• About this task:
Rewrite the material from the line with "Describe the element at coordinates (1424, 46)" through the line with "list-item: Directional Light is", changing "Where is" to "Where can I find" and keeping everything else the same.

|---|

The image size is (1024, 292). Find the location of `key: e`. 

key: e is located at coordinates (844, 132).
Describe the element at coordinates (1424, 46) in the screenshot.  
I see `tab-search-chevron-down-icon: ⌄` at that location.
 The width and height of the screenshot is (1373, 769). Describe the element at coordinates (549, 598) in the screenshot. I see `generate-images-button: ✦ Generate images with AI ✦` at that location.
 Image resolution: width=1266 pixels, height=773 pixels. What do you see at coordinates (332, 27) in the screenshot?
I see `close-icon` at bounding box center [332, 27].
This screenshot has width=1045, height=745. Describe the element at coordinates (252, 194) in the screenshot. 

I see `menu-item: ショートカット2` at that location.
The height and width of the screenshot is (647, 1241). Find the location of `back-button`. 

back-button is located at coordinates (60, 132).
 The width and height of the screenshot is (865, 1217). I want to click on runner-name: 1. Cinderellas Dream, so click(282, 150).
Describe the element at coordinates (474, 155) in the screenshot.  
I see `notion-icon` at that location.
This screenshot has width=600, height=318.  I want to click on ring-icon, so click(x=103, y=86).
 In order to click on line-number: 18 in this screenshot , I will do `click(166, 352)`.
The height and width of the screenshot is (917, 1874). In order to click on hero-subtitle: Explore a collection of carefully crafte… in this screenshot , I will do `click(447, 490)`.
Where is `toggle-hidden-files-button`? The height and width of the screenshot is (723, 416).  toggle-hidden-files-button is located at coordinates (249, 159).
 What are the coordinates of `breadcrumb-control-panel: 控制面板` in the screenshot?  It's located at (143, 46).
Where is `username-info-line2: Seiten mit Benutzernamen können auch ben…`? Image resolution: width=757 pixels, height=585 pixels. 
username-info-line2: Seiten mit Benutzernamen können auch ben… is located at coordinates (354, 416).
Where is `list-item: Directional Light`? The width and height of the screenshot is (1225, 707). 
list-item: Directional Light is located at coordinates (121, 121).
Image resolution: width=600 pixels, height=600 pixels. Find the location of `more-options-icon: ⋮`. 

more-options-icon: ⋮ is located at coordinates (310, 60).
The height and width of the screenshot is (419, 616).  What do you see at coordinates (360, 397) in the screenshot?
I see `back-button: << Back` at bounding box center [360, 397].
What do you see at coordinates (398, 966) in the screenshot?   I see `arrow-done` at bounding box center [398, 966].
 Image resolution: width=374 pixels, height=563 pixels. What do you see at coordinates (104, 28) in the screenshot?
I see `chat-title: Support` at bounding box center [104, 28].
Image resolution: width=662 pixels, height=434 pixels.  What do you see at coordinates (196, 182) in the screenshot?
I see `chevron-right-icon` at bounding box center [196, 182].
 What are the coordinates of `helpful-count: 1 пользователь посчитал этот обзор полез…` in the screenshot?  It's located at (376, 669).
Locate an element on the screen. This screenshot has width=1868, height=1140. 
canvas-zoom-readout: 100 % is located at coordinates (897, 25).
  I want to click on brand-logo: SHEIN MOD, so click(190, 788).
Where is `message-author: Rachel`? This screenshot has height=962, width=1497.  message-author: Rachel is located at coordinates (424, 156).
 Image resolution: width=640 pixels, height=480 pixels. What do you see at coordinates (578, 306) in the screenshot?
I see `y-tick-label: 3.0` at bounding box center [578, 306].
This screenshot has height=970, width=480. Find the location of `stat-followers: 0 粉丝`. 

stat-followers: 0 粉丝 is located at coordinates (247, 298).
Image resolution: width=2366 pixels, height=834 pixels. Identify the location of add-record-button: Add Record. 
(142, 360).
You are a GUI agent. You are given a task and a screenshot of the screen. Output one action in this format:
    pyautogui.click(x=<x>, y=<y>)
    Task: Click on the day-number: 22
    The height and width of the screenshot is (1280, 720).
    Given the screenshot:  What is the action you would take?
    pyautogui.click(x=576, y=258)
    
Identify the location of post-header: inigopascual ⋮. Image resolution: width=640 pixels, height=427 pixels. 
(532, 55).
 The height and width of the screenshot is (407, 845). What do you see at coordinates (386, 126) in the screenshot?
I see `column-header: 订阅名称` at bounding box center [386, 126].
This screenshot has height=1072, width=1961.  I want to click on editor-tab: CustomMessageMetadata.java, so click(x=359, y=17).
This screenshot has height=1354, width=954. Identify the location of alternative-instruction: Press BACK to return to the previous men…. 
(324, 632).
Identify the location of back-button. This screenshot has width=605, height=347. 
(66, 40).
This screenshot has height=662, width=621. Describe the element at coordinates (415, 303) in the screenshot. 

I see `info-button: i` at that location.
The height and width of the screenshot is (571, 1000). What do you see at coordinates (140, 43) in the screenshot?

|---|

• Written response:
Describe the element at coordinates (1424, 46) in the screenshot.  
I see `tab-search-chevron-down-icon: ⌄` at that location.
 The width and height of the screenshot is (1373, 769). Describe the element at coordinates (549, 598) in the screenshot. I see `generate-images-button: ✦ Generate images with AI ✦` at that location.
 Image resolution: width=1266 pixels, height=773 pixels. What do you see at coordinates (332, 27) in the screenshot?
I see `close-icon` at bounding box center [332, 27].
This screenshot has width=1045, height=745. Describe the element at coordinates (252, 194) in the screenshot. 

I see `menu-item: ショートカット2` at that location.
The height and width of the screenshot is (647, 1241). Find the location of `back-button`. 

back-button is located at coordinates (60, 132).
 The width and height of the screenshot is (865, 1217). I want to click on runner-name: 1. Cinderellas Dream, so click(282, 150).
Describe the element at coordinates (474, 155) in the screenshot.  
I see `notion-icon` at that location.
This screenshot has width=600, height=318.  I want to click on ring-icon, so click(x=103, y=86).
 In order to click on line-number: 18 in this screenshot , I will do `click(166, 352)`.
The height and width of the screenshot is (917, 1874). In order to click on hero-subtitle: Explore a collection of carefully crafte… in this screenshot , I will do `click(447, 490)`.
Where can I find `toggle-hidden-files-button`? The height and width of the screenshot is (723, 416).  toggle-hidden-files-button is located at coordinates (249, 159).
 What are the coordinates of `breadcrumb-control-panel: 控制面板` in the screenshot?  It's located at (143, 46).
Where can I find `username-info-line2: Seiten mit Benutzernamen können auch ben…`? Image resolution: width=757 pixels, height=585 pixels. 
username-info-line2: Seiten mit Benutzernamen können auch ben… is located at coordinates (354, 416).
Where can I find `list-item: Directional Light`? The width and height of the screenshot is (1225, 707). 
list-item: Directional Light is located at coordinates (121, 121).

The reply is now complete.